Como funciona a pulseira?

– O dispositivo colocado no tornozelo emite um sinal GPS constante para a box instalada em casa. Essa box é muito sensível, pelo que qualquer mudança de local ou até um pequeno toque altera a receção do sinal. Quando isso acontece, seja um problema com a box ou o facto de o arguido sair do perímetro delimitado, o sistema central de vigilância recebe um sinal de alerta. Há oito postos de vigilância no país, sendo que o sistema nacional está instalado em Lisboa. Após o alerta as equipas de vigilância ligam de imediato para o arguido através do telefone instalado na box. Se não for atendida a chamada, contactam as autoridades, que enviam uma equipa ao local. Esse sinal de alerta também é emitido se a pulseira for danificada ou se forem cortadas as ligações de telefone ou internet.

Quantas pessoas estão com pulseira eletrónica em Portugal?

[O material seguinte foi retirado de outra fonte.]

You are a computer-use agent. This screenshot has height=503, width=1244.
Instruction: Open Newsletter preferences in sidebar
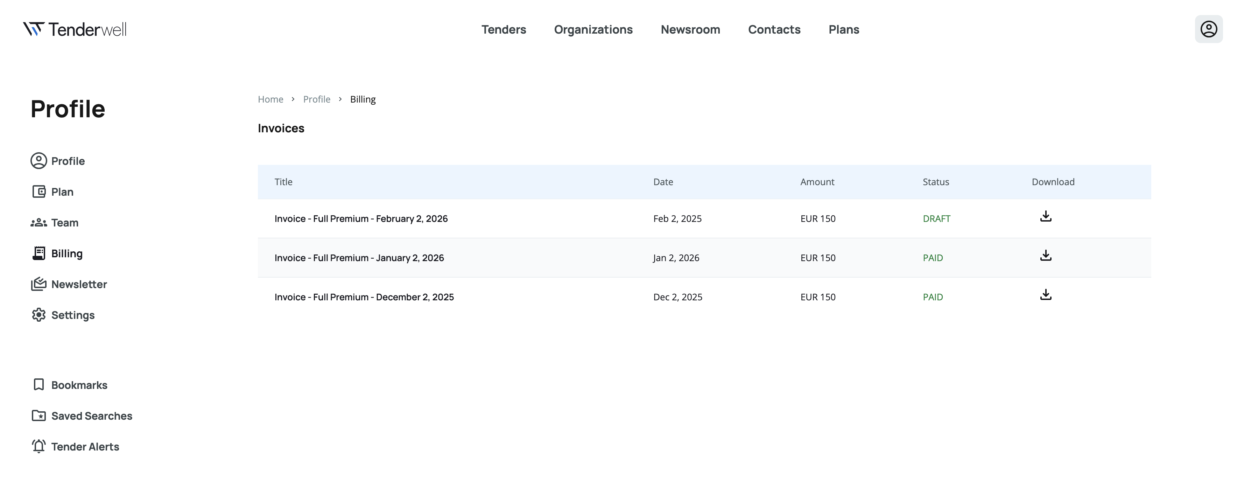coord(79,284)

– Segundo os dados da Direção Geral de Reinserção e Serviços Prisionais, a 31 de Dezembro de 2014 havia 675 indivíduos sujeitos a esta medida de coação. Cerca de 50% são casos de violência doméstica. A pulseira também é utilizada em casos de liberdade condicional ou a condenados em fim de pena.

A pulseira eletrónica funciona?

– Segundo o mesmo relatório, em 2014 houve uma taxa de incumprimento de 6%. Um desses casos foi o de Manuel “Palito”, que cortou a pulseira que lhe tinha sido aplicada por antecedentes de violência doméstica e acabou por assassinar duas mulheres e ferir outras duas (a ex-mulher a filha).

Por que se recorre a esta medida?

– Por mais do que uma razão. É mais barato. Um arguido com pulseira eletrónica custa cerca de 16 euros por dia ao Estado, um terço do que custaria se estiver num estabelecimento prisional (gastos com infraestruturas e recursos humanos). Ajuda a resolver o problema da sobrelotação das prisões; retira o arguido do ambiente prisional, muitas vezes adverso; facilita a reintegração social e é uma situação mais confortável para o detido.